REQUIREMENT: Please render only the stretch from the line containing "The height and" through the line containing "Action: tap(42, 684)" as a numbered list, with any blank lines left out.

MATERIAL TO PROCESS:
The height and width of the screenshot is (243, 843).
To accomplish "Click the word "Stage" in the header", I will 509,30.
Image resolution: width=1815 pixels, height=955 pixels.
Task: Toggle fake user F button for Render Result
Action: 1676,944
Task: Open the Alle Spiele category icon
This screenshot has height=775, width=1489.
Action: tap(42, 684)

...

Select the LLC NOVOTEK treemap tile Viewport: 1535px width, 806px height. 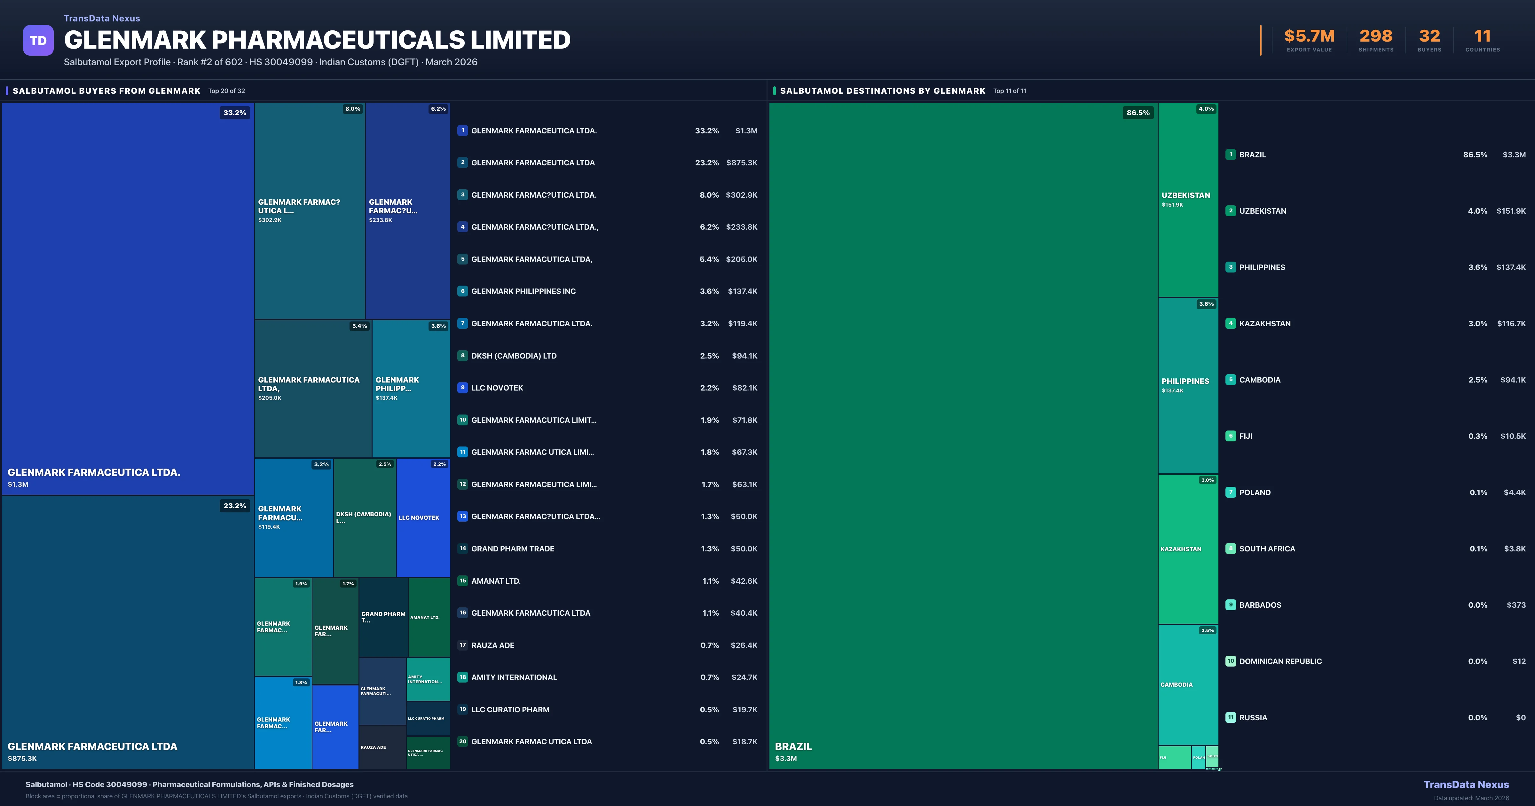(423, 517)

* * *

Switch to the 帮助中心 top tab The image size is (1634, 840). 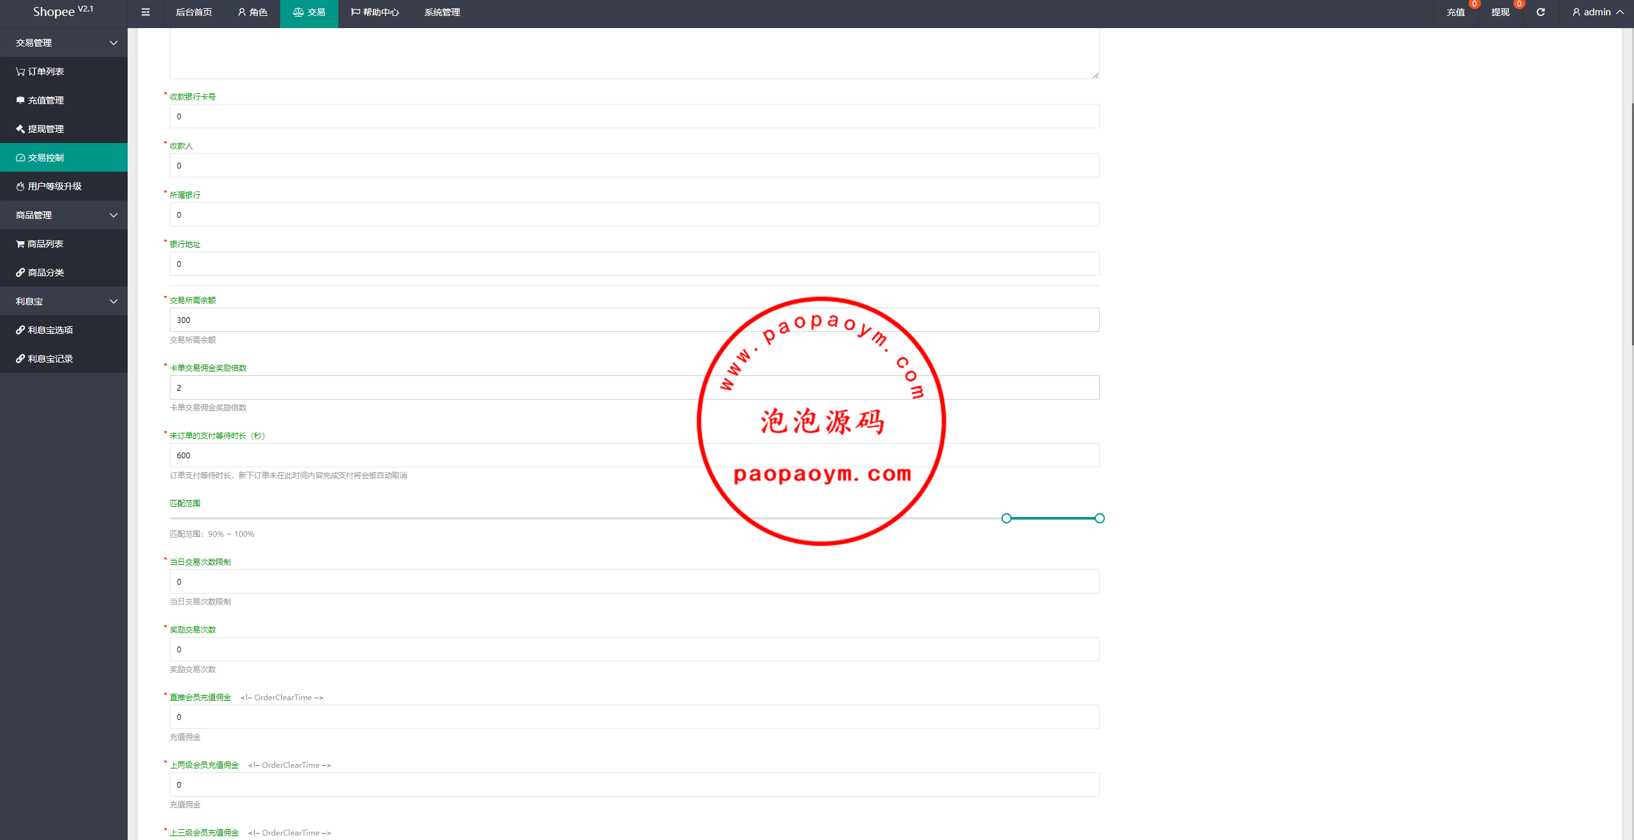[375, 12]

TASK SOLUTION:
1. The height and width of the screenshot is (243, 843).
2. To accomplish "Click the word "Stage" in the header", I will 509,30.
3. Image resolution: width=1815 pixels, height=955 pixels.
4. Task: Toggle fake user F button for Render Result
5. Action: 1676,944
6. Task: Open the Alle Spiele category icon
7. This screenshot has height=775, width=1489.
8. Action: tap(42, 684)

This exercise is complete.